Ing. Francesco Gallo

Il delegato zonale Alto Jonio Mir, ing. Francesco Gallo, ha inviato una missiva di audizione ai commissari prefettizi del Comune di Cassano Jonio, dott. Mario Muccio, dott. Roberto Pacchiarotti e dott.ssa Rita Guida. “L’accordo con il Consorzio di Bonifica è stato fatto per mantenere la navigabilità del canale dello Stombi e pensare così allo sviluppo del Porto Turistico dei laghi di Sibari…”. Il Presidente Blaiotta, del Consorzio di Bonifica Integrale dello Jonio Cosentino, ha dato la sua “pax Augustea“ alla Delibera di G.C. n.87 del 30.03.2015 e relativa convenzione con il comune di Cassano allo Jonio.
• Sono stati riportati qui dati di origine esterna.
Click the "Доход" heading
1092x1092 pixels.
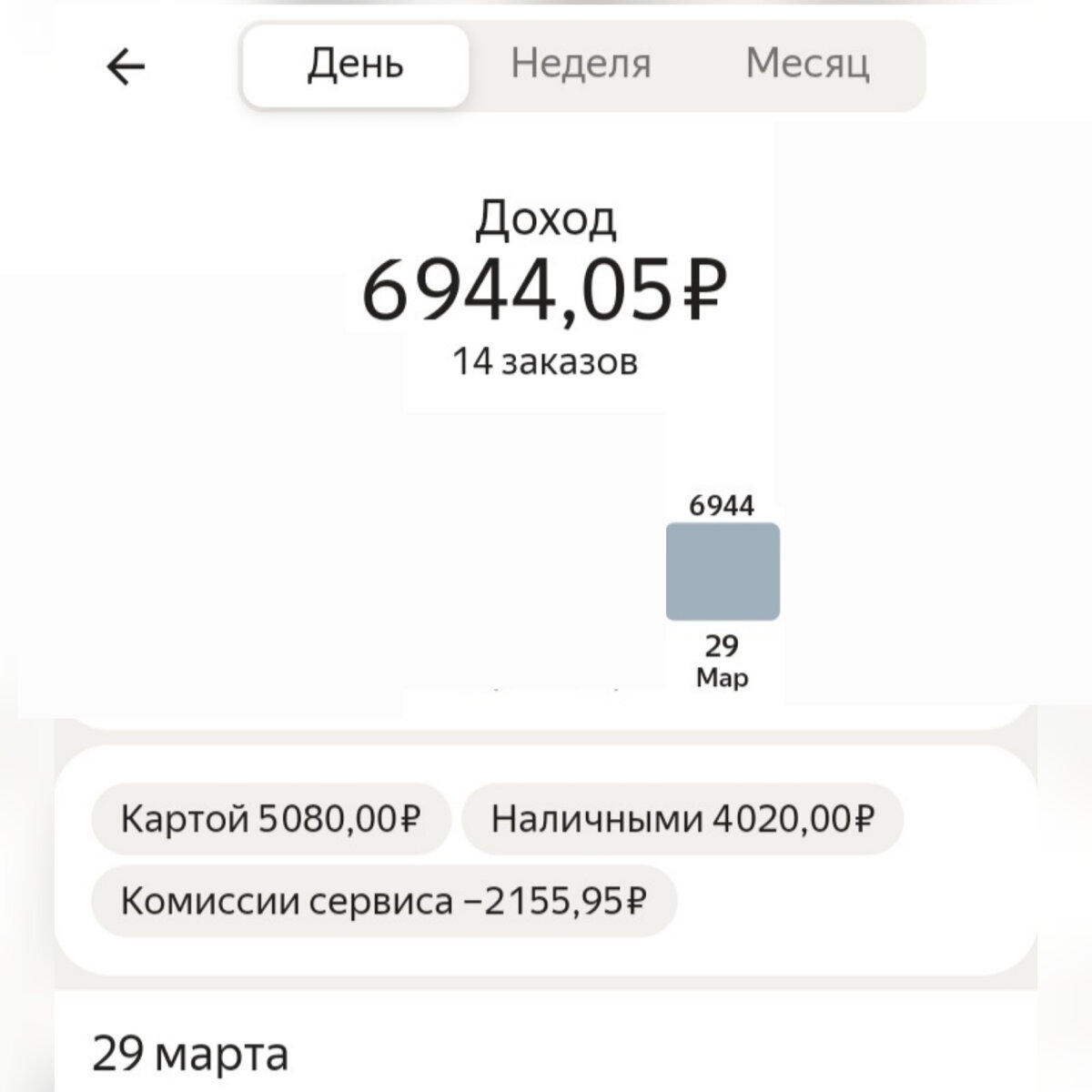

Il Consiglio Regionale, targato  Oliverio, continua a disattendere la proposta di legge n.53/10^ della IV Commissione Regionale di iniziativa dei consiglieri Bevacqua, Mirabello, Battaglia, intesa al: “Esercizio della navigazione nel collettore artificiale di bonifica denominato Canale degli Stombi e nella portualità interna delle acque dei Laghi di Sibari”. Mirante a risolvere in maniera permanente il problema dell’insabbiamento dello Stombi.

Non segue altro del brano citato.